Excerto:
Ora, estas criaturas não têm uma condição apenas material ou escultórica. Têm contornos espectrais, elusivos, lacunares, mesmo quando são produtos de adições do artista [Prósthesis]. Olham-nos do escuro [Ancient Woods e A Touch of the Fox/Sunâmbulo] como se tivéssemos invadido a sua noite. Olham-nos assustadas, expectantes, não totalmente humanas, não totalmente animais. Ou somos nós que as olhamos? André Romão dá-nos uma pista [no título e nos poemas que podemos ler na parede]: podiam ser raposas, animais que até hoje permanecem um mistério irrespondível para a cultura humana. Seres esquivos, perigosos, nocturnos e belos vivem num espaço liminar ao qual nunca temos a certeza de ter acesso. Talvez seja essa a única melancolia produtiva a que André Romão se permite, a sua fábula. A de se imaginar outro — animal — para lá de qualquer controle ou lei enquanto artista. E esse foi, e ainda é, um desejo perseguido pela poesia e pela a arte: o de vencer, furtiva, os seus limites na noite do sonho e da imaginação.

Dados fornecidos:
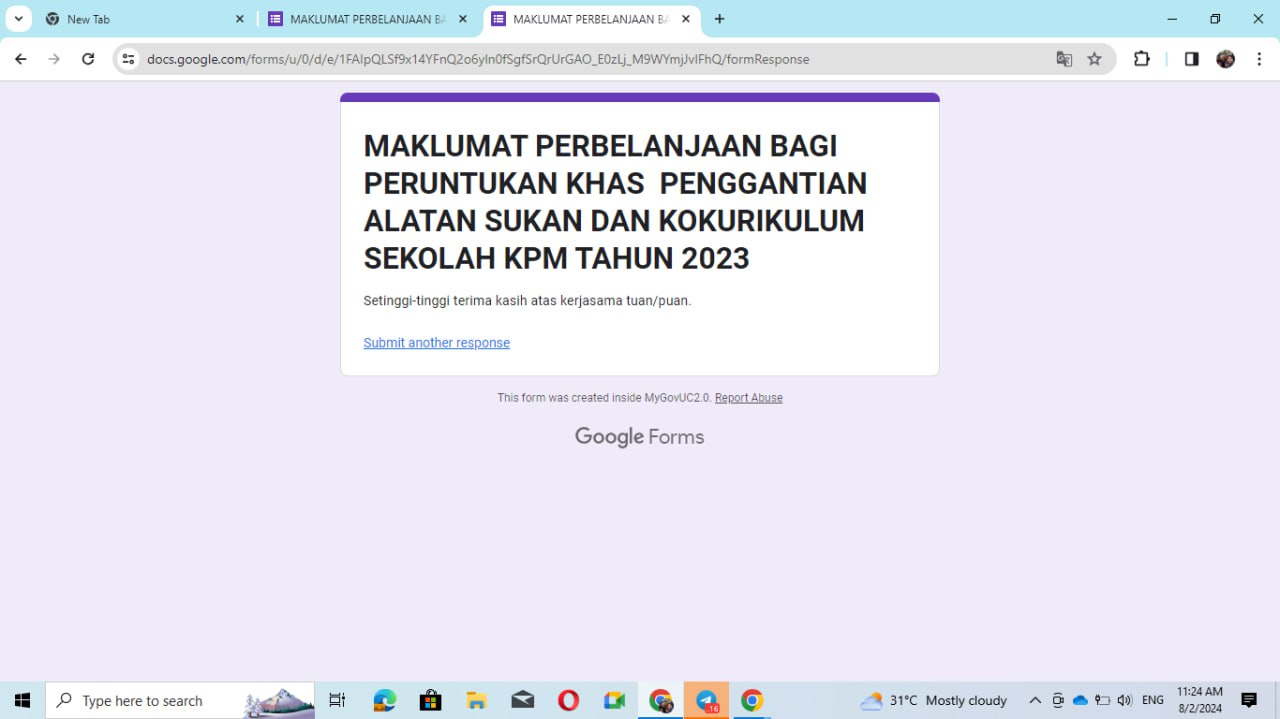Open the Chrome three-dot menu
This screenshot has width=1280, height=719.
(1259, 59)
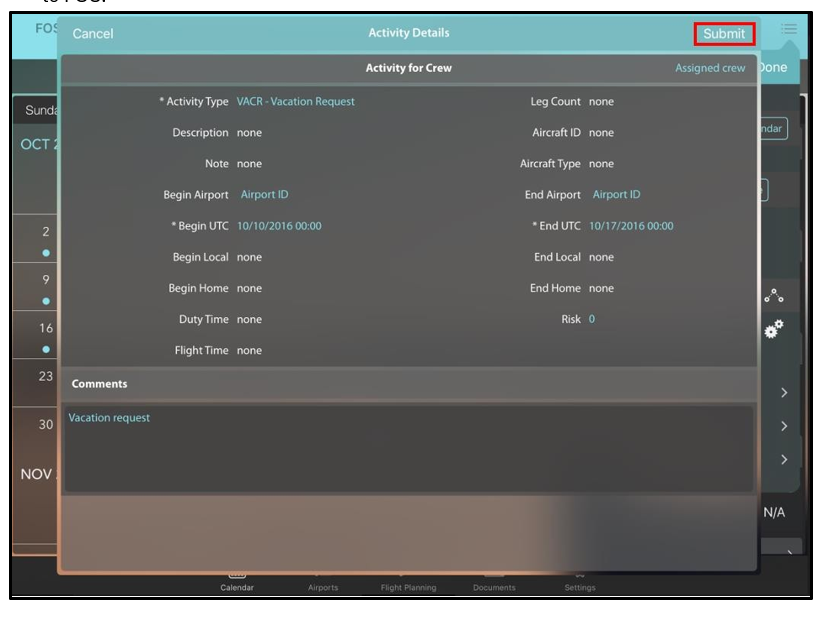
Task: Select day 16 in the calendar
Action: [x=46, y=328]
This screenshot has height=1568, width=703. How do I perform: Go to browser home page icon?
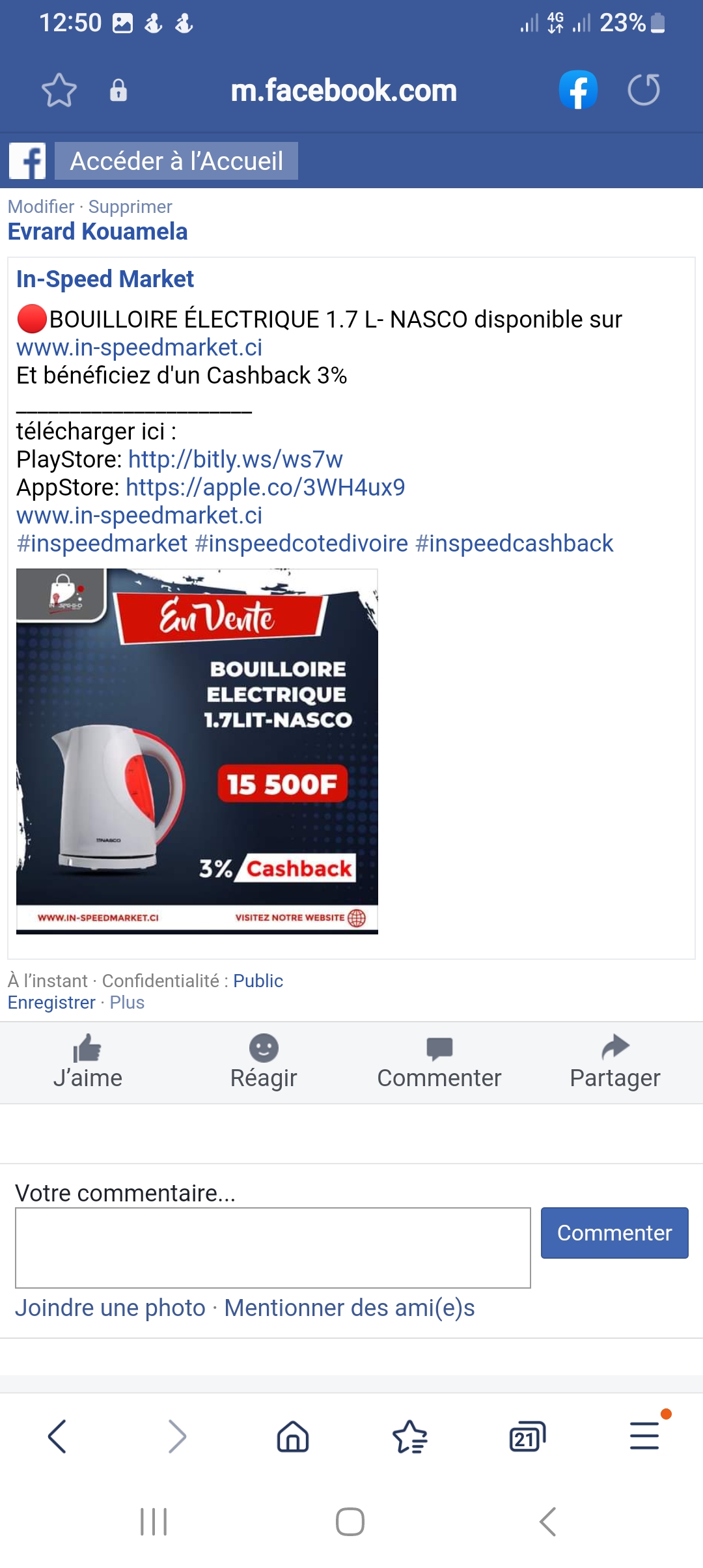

Tarefas a realizar:
1. Indique se cada uma das afirmações seguintes está de acordo com o excerto, respondendo sim ou não e citando as palavras decisivas do excerto: (a) As criaturas olham-nos a partir do escuro. (b) As raposas são descritas como um mistério já resolvido pela cultura humana. (c) As criaturas têm uma condição apenas material ou escultórica.
2. Reproduza integralmente todas as linhas do bloco 1, omitindo as imagens.

Soluções por tarefa:
1.
(a) Sim: «Olham-nos do escuro».
(b) Não: «animais que até hoje permanecem um mistério irrespondível para a cultura humana».
(c) Não: «estas criaturas não têm uma condição apenas material ou escultórica».

2.
Open the Chrome three-dot menu
This screenshot has width=1280, height=719.
(1259, 59)
Task: Select day 16 in the calendar
Action: [x=46, y=328]
This screenshot has height=1568, width=703. How do I perform: Go to browser home page icon?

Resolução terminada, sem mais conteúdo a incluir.